I'm trying to make an html table that looks like this:
1 2 3 4 5
1 2 3 4 5
1 2 3 4 5
My data structure is like this: @f_ary = [ 1..250]
Here's my haml code:
%table{:border => "1"}
  %tbody
    %tr 
      - cnt = 0 
      - @f_ary.each do |f| 
        - cnt += 1
        %td= cnt 
        - if cnt == 5
          - cnt = 0 
          %tr 
My current output looks like this:
<table border='1'>
  <tbody>
    <tr>
      <td>1</td>
      <td>2</td>
      <td>3</td>
      <td>4</td>
      <td>5</td>
      <tr></tr>
      <td>1</td>
      <td>2</td>
      <td>3</td>
      <td>4</td>
      <td>5</td>
    </tr>
  </tbody>
</table>
I want it to look like this:
<table border='1'>
  <tbody>
    <tr>
      <td>1</td>
      <td>2</td>
      <td>3</td>
      <td>4</td>
      <td>5</td>
    </tr>
    <tr>
      <td>1</td>
      <td>2</td>
      <td>3</td>
      <td>4</td>
      <td>5</td>
    </tr>
  </tbody>
</table>
                You should try to put all the logic for creating the rows and columns array in your controller.

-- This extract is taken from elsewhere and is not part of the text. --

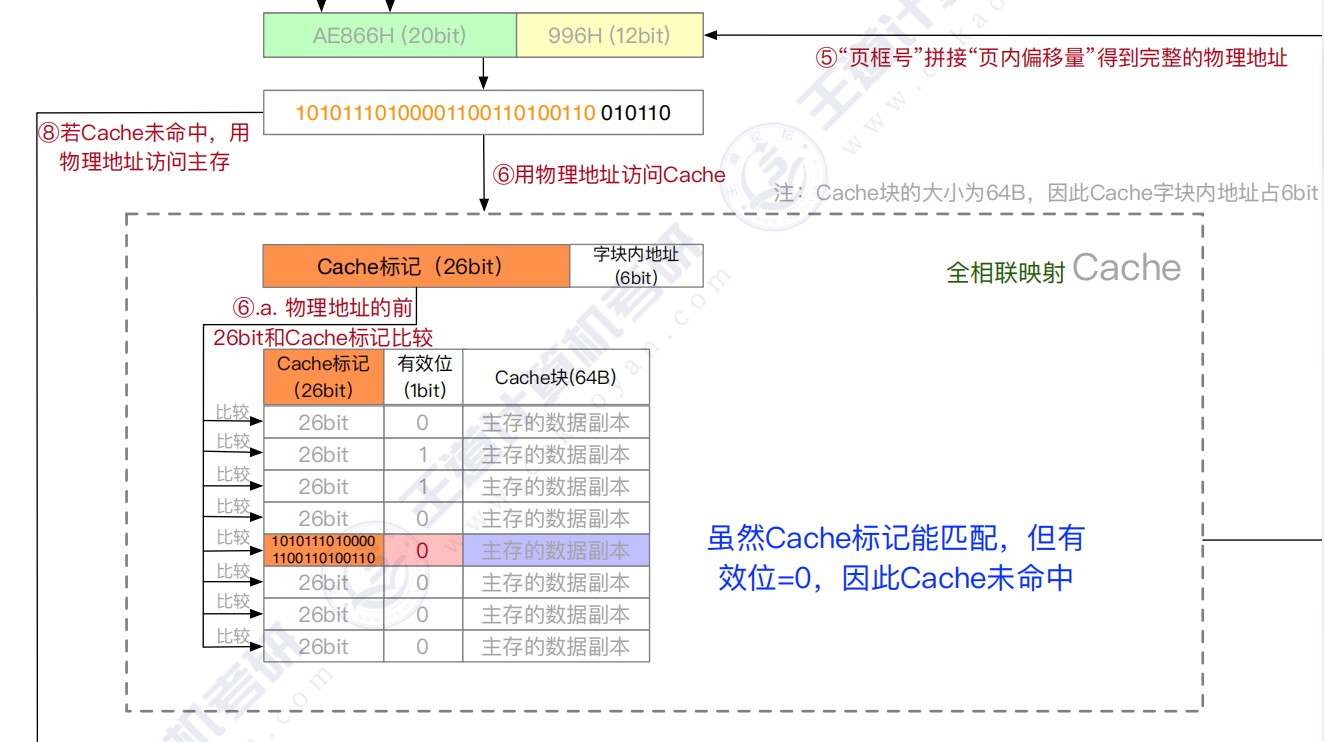Click the gray note about 64B Cache block
Viewport: 1324px width, 742px height.
[x=1046, y=193]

Rendering the view in Haml then becomes very simple:
Controller:
@items = [
  [1,  2,  3,  4,  5],
  [6,  7,  8,  9,  10],
  [11, 12, 13, 14, 15]
]
View:
%table
  %tbody
    - @items.each do |row|
      %tr
        - row.each do |column|
          %td= column
If you have a flat array of items rather than an array of arrays as in my example, you can easily convert it with flat_array.each_slice(5).to_a, where 5 is the number of columns.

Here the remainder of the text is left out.